Hamels still could win what would be a record five starts in a single postseason. He is due to lead off the bottom of the sixth, and presuming he is pinch-hit for, if the Phillies take a lead in that inning and hold on to the lead and win, Hamels would be the winning pitcher.

There has never been a rain-shortened game in Series history, and this was the first suspension. As a result, the teams at least will lose a potential travel day on Tuesday. If Tampa Bay wins, they will return to Tropicana Field and play the following day.

With rain threatening to wash out Tuesday as well, the final 3 1/2 innings -- and potentially more because the game was suspended while tied at 2 -- may not be played until Wednesday. Manuel and pitching coach Rich Dubee have many possibilities to discuss.

GAME 5 SUSPENSION
Commissioner Selig cited rule 4.12(a)(6) in explaining the suspension of Game 5. According to the rule, enacted for the 2007 season, any official game halted with the score tied "shall become a suspended game that must be completed at a future date."

In this scenario, rule 4.12(c) for suspended games is enacted: "A suspended game shall be resumed at the exact point of suspension of the original game. The completion of a suspended game is a continuation of the original game. The lineup and batting order of both teams shall be exactly the same as the lineup and batting order at the moment of suspension, subject to the rules governing substitution. Any player may be replaced by a player who had not been in the game prior to the suspension. No player removed before the suspension may be returned to the lineup."

Prior to 1980, a game called due to inclement weather would have reverted back to the beginning of the inning, with the Phillies leading, 2-1, since Philadelphia did not bat in the bottom of the inning. In 1980, the "reverting back" was discontinued and the game was henceforth declared a suspended game. Rule 4.12(a)(6) was added after the 2006 season so that any game suspended after becoming official would be declared a suspended game. Therefore, Game 5 will resume with the score tied at 2.

Tampa Bay manager Joe Maddon said the game will be in the hands of the bullpen, and the Phillies likely will do the same, leaving Brett Myers and Jamie Moyer to pitch Games 6 and 7, respectively, if either or both are necessary.

Should rain push Game 5's completion until Wednesday, Joe Blanton would pitch Game 7, should that game be played on Friday. He would then be on regular rest and would only be an option should Manuel reconsider using Myers or Moyer earlier.

Myers is accustomed to relieving; he served as the team's closer for much of last season. Should he be called upon to pitch Wednesday -- assuming the teams can't play Tuesday -- Moyer could pitch Thursday on regular rest in Game 6. Hamels also could return for a potential Game 7, though he would be on three days' rest.

Hamels said he would be willing to do that, especially because he threw only 75 pitches.

At this point, anything is possible, not surprising considering this already unique World Series game.

Because of the light rain at first pitch, there was hope of playing a full nine innings, but that became less likely as the game continued. By the fourth inning, steady showers began to produce puddling on the field.

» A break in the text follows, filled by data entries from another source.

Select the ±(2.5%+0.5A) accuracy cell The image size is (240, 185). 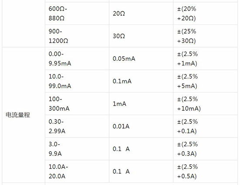[206, 171]
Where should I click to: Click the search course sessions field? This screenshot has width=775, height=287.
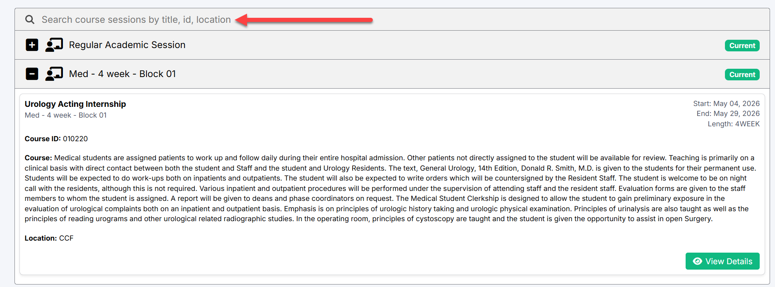click(392, 19)
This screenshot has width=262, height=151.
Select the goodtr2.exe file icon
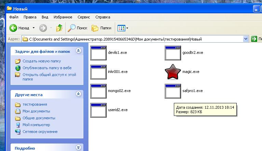(173, 53)
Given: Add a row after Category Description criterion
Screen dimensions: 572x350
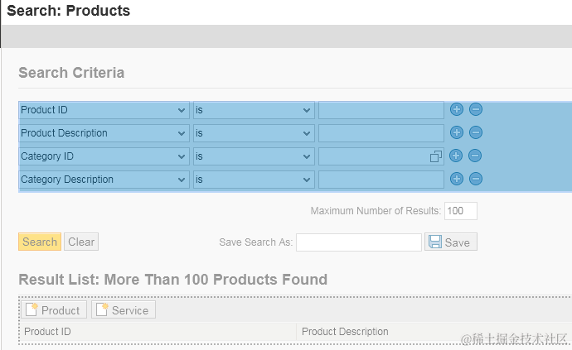Looking at the screenshot, I should point(456,179).
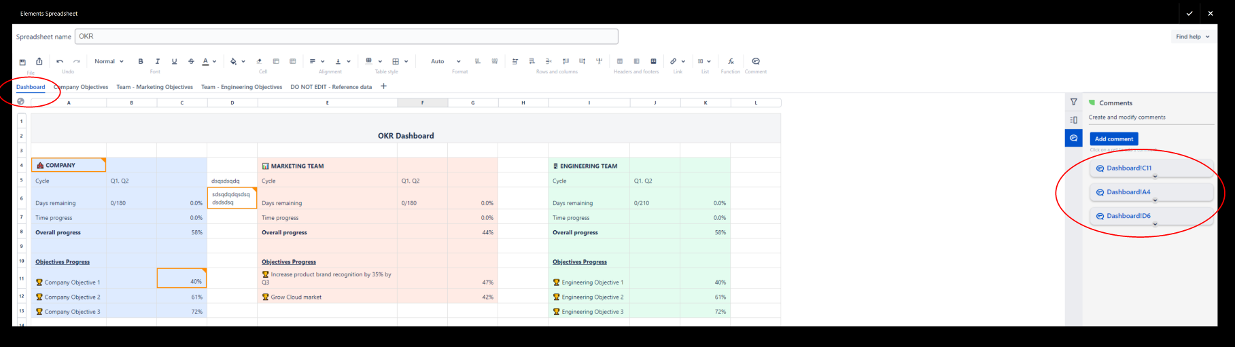This screenshot has width=1235, height=347.
Task: Undo the last action
Action: point(60,62)
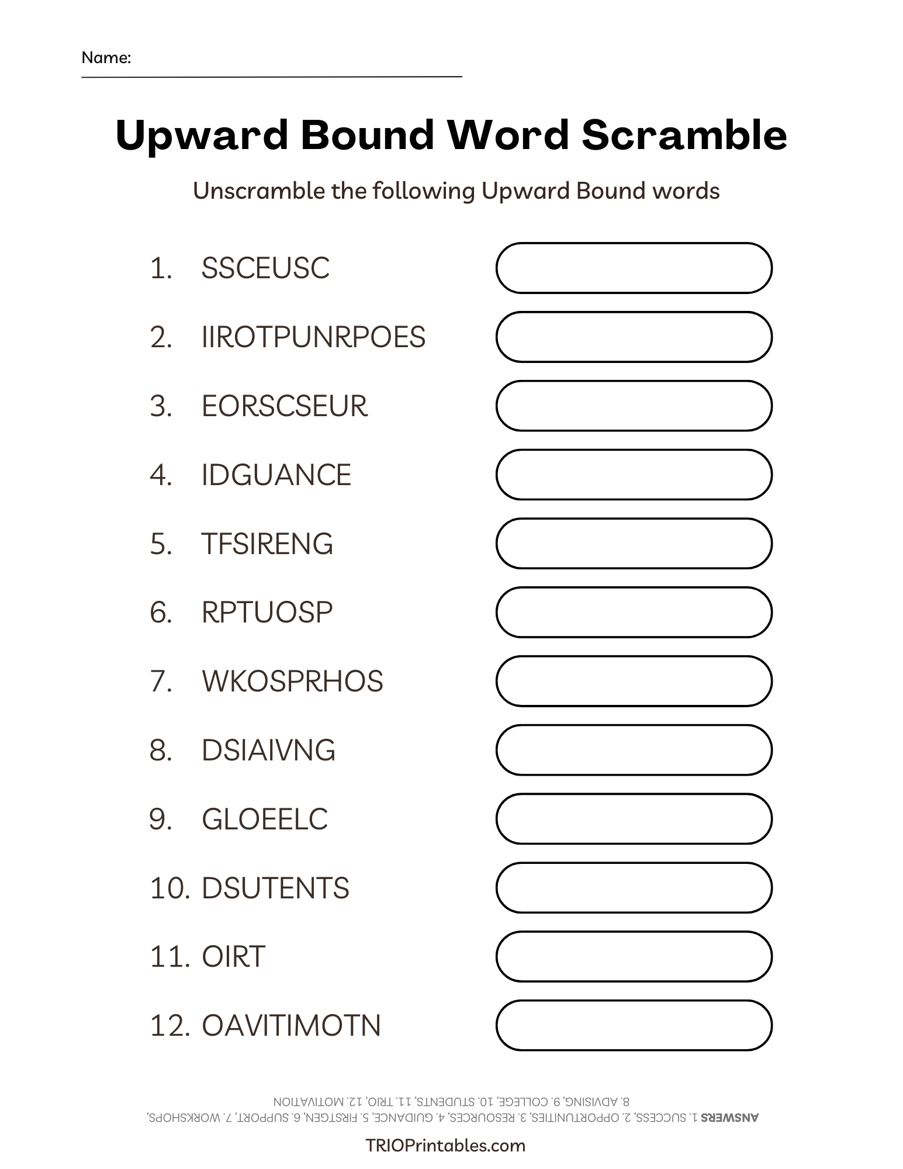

Despite constant runs by the grounds crew with bags of Diamond Dry, it kept getting worse.

"It would last for a pitch or two, then it would be the same," Phillies catcher Carlos Ruiz said. "It was very tough to play."

Batters kept wiping the rain from their face, and pitchers struggled with their footing on the mound and grips on the ball. Even the bullpens were soaked, making warming up a chore.

Fielders covered their bare hands between pitches to combat the wind.

"It was cold," Phillies third baseman Pedro Feliz said. "I did everything I could [to stay warm]. You could see the puddles all over. It was the worst conditions I played in."

Ken Mandel is a reporter for MLB.com. This story was not subject to the approval of Major League Baseball or its clubs.